**REQUIRED WORK:**
Extend the passage on global capital and Badiou's revolutionary spirit, starting right after its last sentence.

This is the truly terrifying dimension of capital that I think, perhaps, only Nick Land has been able to appreciate to its fullest consequence. Ultimately, and risking accusations of reactive fatalism, I think that Badiou's apology of the revolutionary spirit will, unfortunately, be seen retroactively as something of a glorious obituary for the spirit of the militant, and the powers of subjective intervention. Yes, the revolutions in the East and South America matter, and remain vibrant. Yes, things can happen, decisions matter. But let us not let these gestures distract us from what is, after all, a still-engrossing empowerment of global capital.

**SOURCE DATA:**
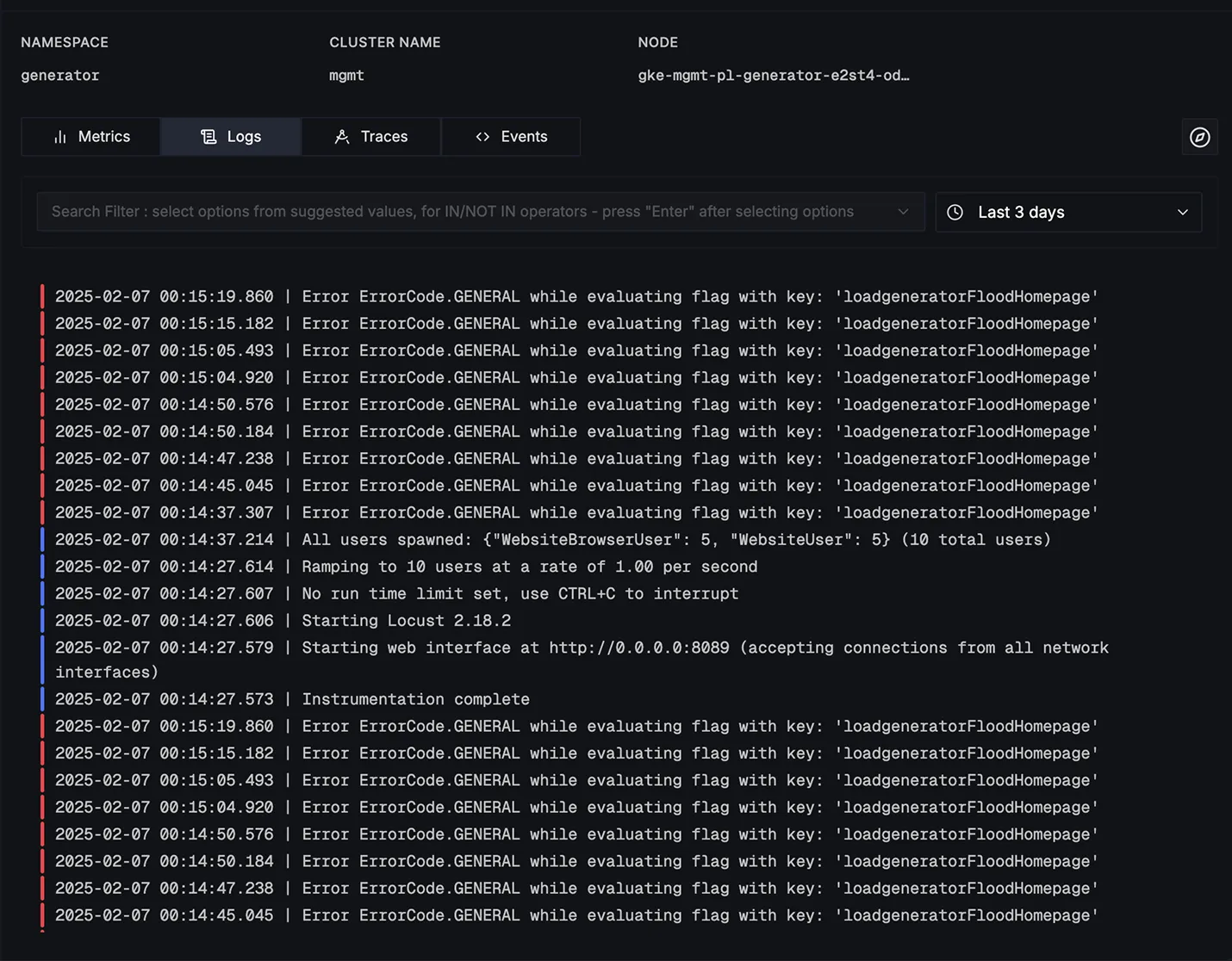
Task: Click the bar chart icon on the Metrics tab
Action: (61, 136)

**OUTPUT OF THE EXERCISE:**
       Perhaps this prophetic dimension sheds light as to why at the extreme of this dialectics of 'rupture' and subjective intervention lies also something of a Kierkegaardian religiosity, a Christian variant of the Heideggerean/Hoelderlinean call for the Gods: Meillassoux's reification of hope as the utmost political category, before the prospect of the coming virtual God after an advent ex nihilo. The short-circuit of a contingency so powerful it overturns even the rights of decision reserved for the event. Yet in these obsessions over decision, and escaping the law, one detects finally something of a terrible weakness. The grip of reasons once again dissolves into the vainglorious celebration of the powers of the will, and the romanticism once again overtakes the painstaking rational kernel of the dialectic. And there is, indeed, something almost saintly about this extremity of the dialectic proposed by Badiou. The sacrosanctness of reason delivers us, in the end, to the pure power of decision, in the hopes, perhaps vain, that humanity might reserve itself the power to interrupt that which has taken hold of it with unprecedented strength.